According to leading case law in Bardal v. Globe & Mail
Ltd.,
[1960] O.W.N. 253 (H.C.), reasonable notice periods are decided with
reference to each particular case, having regard to character of the
employment, length of employee's service to the company, employee
age,
and availability of alternative employment given employee's training,
qualifications, and training.
And of these Bardal factors, "employment responsibility"
and "length of service" are no doubt overriding circumstances
considered by Canadian courts today. According to Chief Justice
McEachren in the case of Ansari v. B.C. Hydro & Power
Authority,
[1986] 4 W.W.R. 123 (S.C.):
... [T]hey are all highly skilled graduate engineers whom B.C.

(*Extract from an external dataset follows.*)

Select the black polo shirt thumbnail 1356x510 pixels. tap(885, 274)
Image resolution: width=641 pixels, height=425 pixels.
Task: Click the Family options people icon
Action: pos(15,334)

Hydro was satisfied to employ in responsible positions. Those factors
alone are sufficient to entitle these employees to a longer notice
period than in many other cases. ...
The next important factor in fixing the period of reasonable notice
is length of service. This the only important factor that does bear
directly upon the employee's prospects for future employment although
long service may add materially to the age of the employee which does
bear upon employment possibilities.
For reasons which are largely subjective and which Ontario lawmakers would not
presume to disturb, the law requires a longer notice period for a
long-term employee even though discharged employees of the same age,
skill and responsibility suffering under the same economic factors must
be assumed to require an equal period to obtain equivalent employment.
Reasons for this anamoly may be that a long-term employee has a
moral claim which has matured into a legal entitlement to a longer
notice period.
And so while judges and practitioners have set out similar tests for
determining appropriate length of notice, employees should note
generally-accepted rule-of-thumb of one-month's pay/benefits/bonuses per
year of service for Ontario employees terminated without cause, adjusted
upwards for employees older, exercising increased workplace
responsibilities, induced from competing employment opportunities at
time of hire, and given any unduly stressful/inappropriate method of
termination elected by the employer in accordance with Wallace v.
United
Grain Growers, [1997] 3 S.C.R. 701 and similar decisions.
Accordingly, lawyers expert in the field of employment law will
conduct detailed research, library, and database searches to best
predict what amount of compensation you might stand to receive from an
Ontario judge, and ultimately most persuasive means of convincing your
employer just how strong a case they're up against should they be
unwilling to negotiate maximum fair severance package out of court.